Lembrar o Arrendamento

 

João Anastácio

1-Set-2011

 

Já não oferece qualquer contestação a indispensabilidade de alterar as leis que regem o Arrendamento.

 

Depois de dezenas de anos em que os senhorios alertaram, sistematicamente, para o crime de lesa património que resultava, inevitavelmente, da aplicação da legislação existente, a evidência das consequências é irrecusável: não existe mercado activo de arrendamento, os prédios de "rendimento" estão degradados e não se entrevê qualquer interesse dos investidores nesta área essencial, até para manter viva a indústria da construção.

 

Estas verdades foram rapidamente detectadas pela "Troika" e no Memorando de Entendimento com o Estado português ficou desde logo bem clara a necessidade de regularizar o mercado de arrendamento como uma das condições sine qua non para o saneamento da economia nacional.

 

As acções preconizadas, a concretizar no 3º/4º trimestre do ano corrente, devem incidir, principalmente, no acelerar do processo de despejos, no caso de inquilinos incumpridores por não pagamento da renda, apontando para um prazo de execução daquele não superior a três meses, e na actualização das rendas congeladas.

 

Estamos no meio do 3º trimestre de 2011 e a questão da revisão do arrendamento não tem sido referida. É verdade que toda uma série de outros ajustamentos previstos no Memorando se têm vindo a verificar e portanto não consideramos que a acção prevista sobre o arrendamento esteja atrasada, mas convém lembrar em permanência a urgência da sua concretização.

 

Apenas para, mais uma vez, recordar o enviesamento em que se encontra o mercado de arrendamento, passo a expor um caso concreto que me parece uma boa amostra de tantos milhares de outros que levaram o nosso património habitacional ao estado em que se encontra.

 

Em 1960 um casal com três filhos decidiu aplicar as suas poupanças naquilo que pensavam ser o investimento que melhor podia garantir a sua segurança futura e a dos seus filhos: adquiriram um prédio novo, com três andares, na Amadora, e arrendaram os andares, naturalmente ao preço corrente do mercado de então. No caso do rés-do-chão, por 600$00 mensais.

 

Os anos passaram, o casal morreu e os três filhos herdaram, cada um seu andar. As rendas tinham tido a evolução conhecida e assim dois dos filhos decidiram vender os seus andares aos inquilinos. A transacção concretizou-se por cerca de um terço do valor real, caso os andares estivessem desocupados.

 

Um dos irmãos decidiu continuar na posse do rés-do-chão que herdara. A inquilina era a viúva do casal que inicialmente o arrendara e sempre tinham sido bons inquilinos, sem quaisquer conflitos.

 

A situação actual é a seguinte:

 

  • A inquilina tem 88 anos
  • O valor inicial da renda mensal de 600$00, em 1960, evoluiu para€38,00 actualmente. Não esquecer que a este valor bruto há que descontar as despesas do Condomínio, o Seguro de incêndio e o IMI (ainda desactualizado). No final, o valor líquido da renda, é ainda declarado para efeito de IRS. 
  • Se se aplicasse simplesmente o índice de inflação acumulado desde 1960, o valor da renda que corresponderia aos 600$00 iniciais seria de €200,00.
  • O andar, se desocupado, e após pequenas obras de limpeza e reparação, vale, no mercado, entre 400 e 500 euros mensais.
  • Tendo o prédio a idade de mais de 50 anos, necessita de obras de manutenção. A reparação do telhado, reduzida ao mínimo essencial para que não chova dentro do prédio, está orçamentada, incluindo 23% de IVA, em €800,00 por andar.
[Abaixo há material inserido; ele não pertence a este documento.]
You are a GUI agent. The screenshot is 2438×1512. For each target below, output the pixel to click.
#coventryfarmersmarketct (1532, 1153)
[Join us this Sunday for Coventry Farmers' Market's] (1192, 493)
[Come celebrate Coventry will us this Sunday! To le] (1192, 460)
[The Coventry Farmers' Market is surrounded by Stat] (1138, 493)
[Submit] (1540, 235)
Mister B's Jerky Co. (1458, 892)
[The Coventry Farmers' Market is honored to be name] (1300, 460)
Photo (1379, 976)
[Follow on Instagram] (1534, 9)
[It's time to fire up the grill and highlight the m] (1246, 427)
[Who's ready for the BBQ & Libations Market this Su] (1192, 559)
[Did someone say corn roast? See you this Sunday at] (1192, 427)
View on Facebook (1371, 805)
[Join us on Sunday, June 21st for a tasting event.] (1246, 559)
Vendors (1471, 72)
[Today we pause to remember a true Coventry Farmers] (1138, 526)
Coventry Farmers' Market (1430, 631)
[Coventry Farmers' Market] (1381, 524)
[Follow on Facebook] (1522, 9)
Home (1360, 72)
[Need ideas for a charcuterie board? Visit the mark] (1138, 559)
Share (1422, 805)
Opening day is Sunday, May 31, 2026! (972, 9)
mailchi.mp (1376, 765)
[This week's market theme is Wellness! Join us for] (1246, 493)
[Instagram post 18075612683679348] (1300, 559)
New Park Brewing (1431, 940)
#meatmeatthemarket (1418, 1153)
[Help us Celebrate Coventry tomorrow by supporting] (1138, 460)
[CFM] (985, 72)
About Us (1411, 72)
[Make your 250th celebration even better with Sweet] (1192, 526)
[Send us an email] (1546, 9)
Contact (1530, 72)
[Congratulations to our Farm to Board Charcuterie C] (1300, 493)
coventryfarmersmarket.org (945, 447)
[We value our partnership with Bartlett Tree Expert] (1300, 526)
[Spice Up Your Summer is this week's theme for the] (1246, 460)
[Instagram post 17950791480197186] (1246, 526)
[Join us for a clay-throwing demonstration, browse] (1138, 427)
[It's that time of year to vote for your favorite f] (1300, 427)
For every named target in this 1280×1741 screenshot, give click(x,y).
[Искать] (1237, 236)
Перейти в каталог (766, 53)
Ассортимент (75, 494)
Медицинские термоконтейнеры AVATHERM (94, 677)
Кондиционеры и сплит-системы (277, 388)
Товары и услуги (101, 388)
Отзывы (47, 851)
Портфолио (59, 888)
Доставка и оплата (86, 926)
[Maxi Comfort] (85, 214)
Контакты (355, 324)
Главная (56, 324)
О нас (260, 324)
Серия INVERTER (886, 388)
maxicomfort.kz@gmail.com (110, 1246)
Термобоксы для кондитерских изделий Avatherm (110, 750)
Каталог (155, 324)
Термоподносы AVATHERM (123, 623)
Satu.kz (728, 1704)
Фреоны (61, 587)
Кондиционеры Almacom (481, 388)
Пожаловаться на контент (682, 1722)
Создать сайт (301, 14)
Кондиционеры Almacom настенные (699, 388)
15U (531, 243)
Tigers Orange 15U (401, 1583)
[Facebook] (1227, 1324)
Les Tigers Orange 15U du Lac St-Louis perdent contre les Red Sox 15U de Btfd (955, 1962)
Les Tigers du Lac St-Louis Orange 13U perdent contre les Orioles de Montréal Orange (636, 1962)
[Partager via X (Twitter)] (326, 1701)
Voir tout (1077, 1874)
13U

Sobre a manutenção das fachadas é melhor não falar... mas é sempre possível que, em reunião de Condomínio, onde o senhorio é minoritário (um em três andares), os restantes condóminos venham a impor esta manutenção, que aliás se reconhece como necessária.

 

Mais palavras para quê? Trata-se de um arrendamento português antigo...

 

Será que alguém, no seu pleno juízo, vai investir na construção para rendimento enquanto estas condições persistirem? É verdade que as regras para os contratos de arrendamento habitacionais posteriores a 1990 são diferentes mas, por uma questão de igualdade ou outra razão qualquer que se invente, não poderão regredir?

 

Onde está a transmissão da indispensável confiança exigida para o investimento de longo prazo inerente ao imobiliário?